The genes are homologous, but the structures are not. They're analogous. I call this the "molecular homology-analogy paradox." The only way to understand that is to think that the very same genes have been mobilized in completely different lineages to make structures similar to each other even though those structures can't be traced back to a common ancestor.
The resolution of this apparent paradox can be found in the concept of DPMs (dynamical patterning modules), in which there are molecules that are predisposed to mobilizing certain processes of the physical world. When this mobilization occurs in a tissue mass structures get made. For example, if a certain kind of protein on the surface of a cell - a "cadherin"--tends to get sticky under certain microenvironmental conditions, and when this happens cadherin-bearing cells will clump together.
This is the basis of the most fundamental DPM, cell adhesion, which is the sine-qua-non of multicellularity. The single-celled ancestors of the modern animals are known to have had cadherins on their surfaces, even though those cells didn't use the cadherins to stick to each other.
Because the function of a cadherin as a sticky protein is environmentally dependent, you can imagine that somewhere in Australia and somewhere in North America the environment might have changed and these single-celled organisms turned into clumps rather than single cells.

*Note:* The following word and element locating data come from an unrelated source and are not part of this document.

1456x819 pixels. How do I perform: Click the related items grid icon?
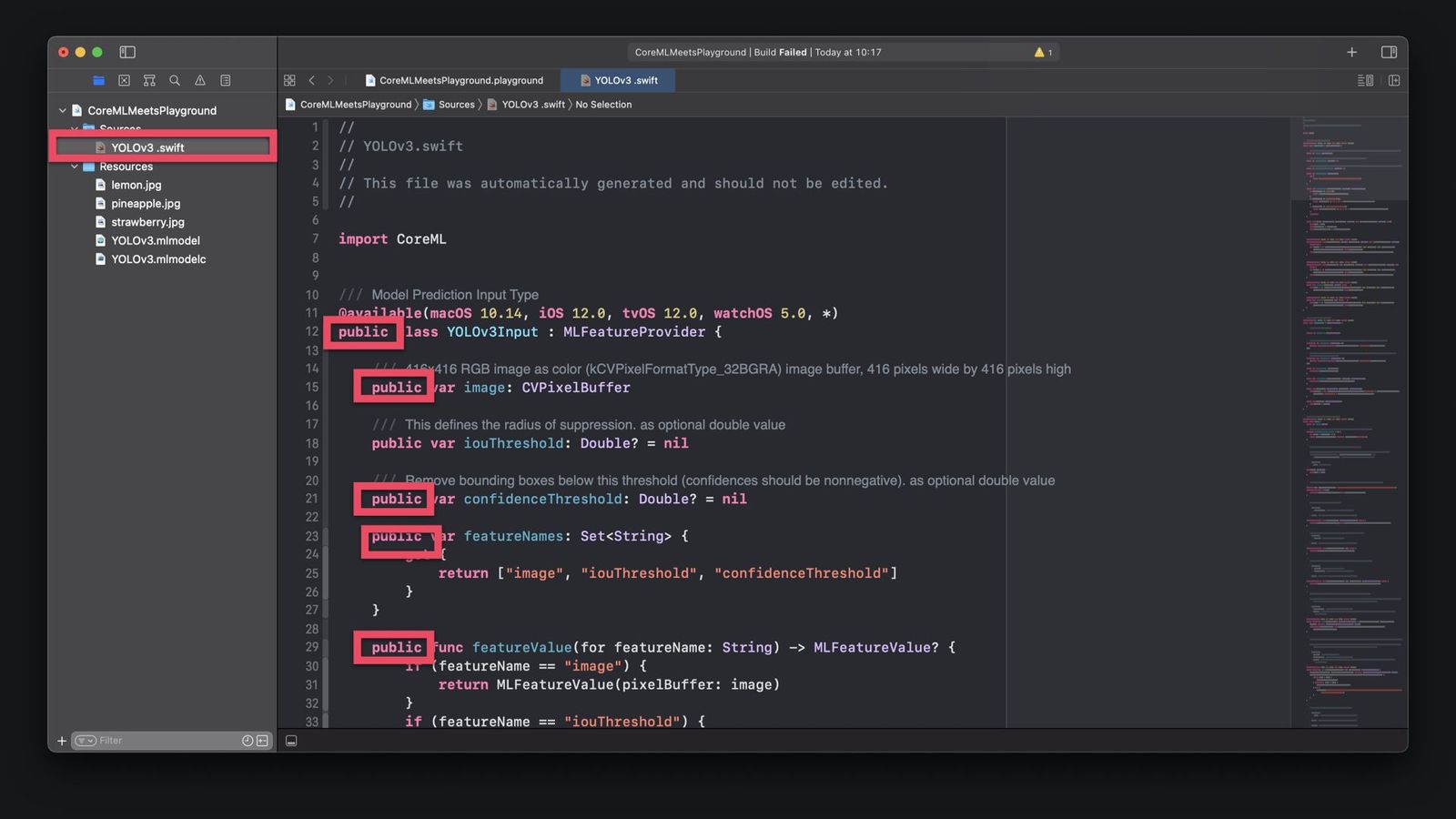(x=289, y=80)
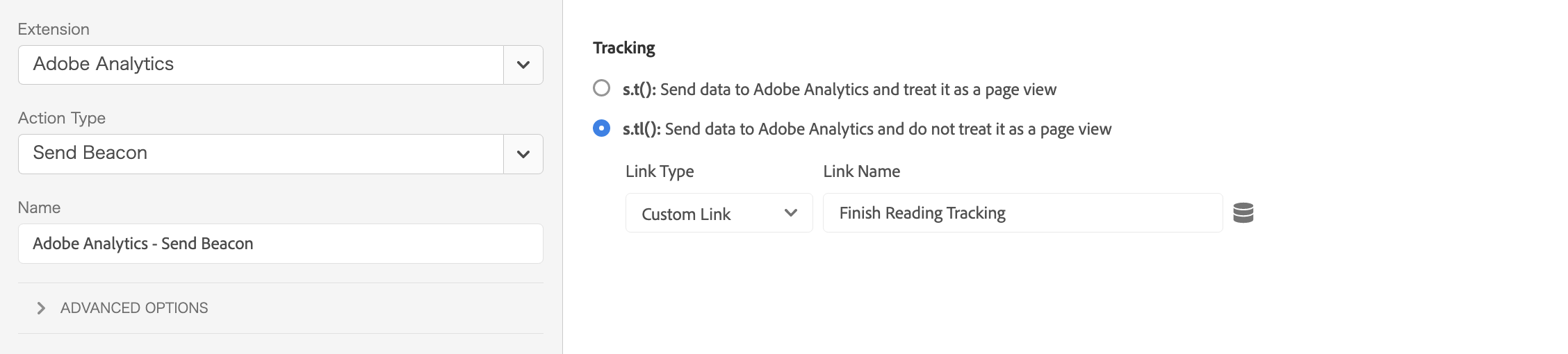Viewport: 1568px width, 354px height.
Task: Select the s.t() page view radio button
Action: pyautogui.click(x=601, y=88)

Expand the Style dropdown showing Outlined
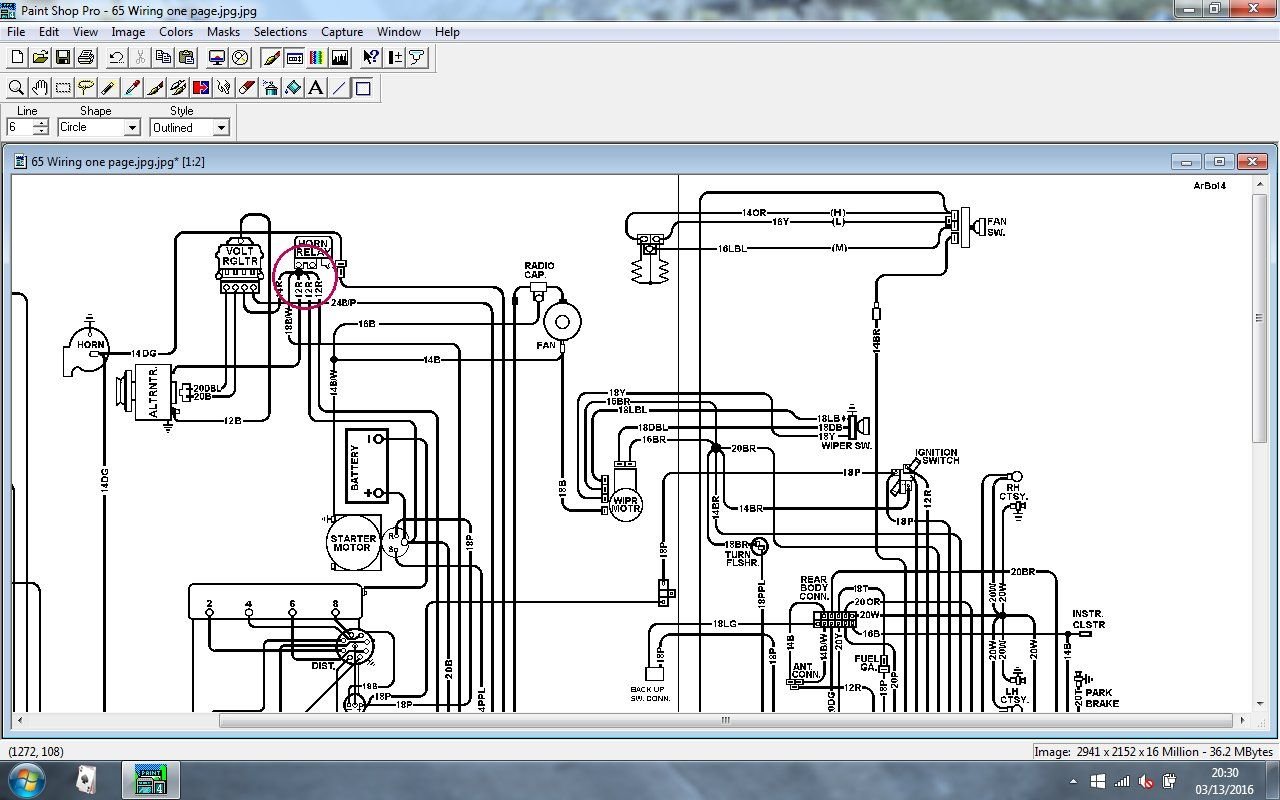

But this obviously does not imply that clumpiness was a character that appeared in a common ancestor from which all multicellular forms descended. Rather, all cells that had this protein on their surface had the tendency, upon slight changes in the environment, to mobilize the physical force of adhesion. Without having a common clumpy ancestor, you got individual clumped forms at very distant places. And so on with other things like the genes whose products are involved in forming appendages--the limb of a human and the limb of a fly.
There's a propensity of some of those gene products to cause a sheet of cells they are associated with to bend and protrude in certain ways. So when the context changes in a way that favors that, you'll get an appendage forming and you'll have two different evolutionary lineages--insects and vertebrates--that have appendages and use the same genes for appendages, but had a common ancestor that didn't have appendages.
How much will the scientific establishment now have to reorient in light of the momentum of the Extended Synthesis? Will Darwin go the way of Freud? And will the Extended Synthesis require an extensive rewriting of textbooks?
I believe that the field eventually will have to reorient. I don't by any means think the science that's been done under the Darwinian paradigm will disappear or will be seen to be entirely invalid. But the Darwinian mechanism that's used to explain all evolutionary change will be relegated, I believe, to being just one of the several mechanisms - maybe not even the most important when it comes to understanding macroevolution, the evolution of major transitions in body type.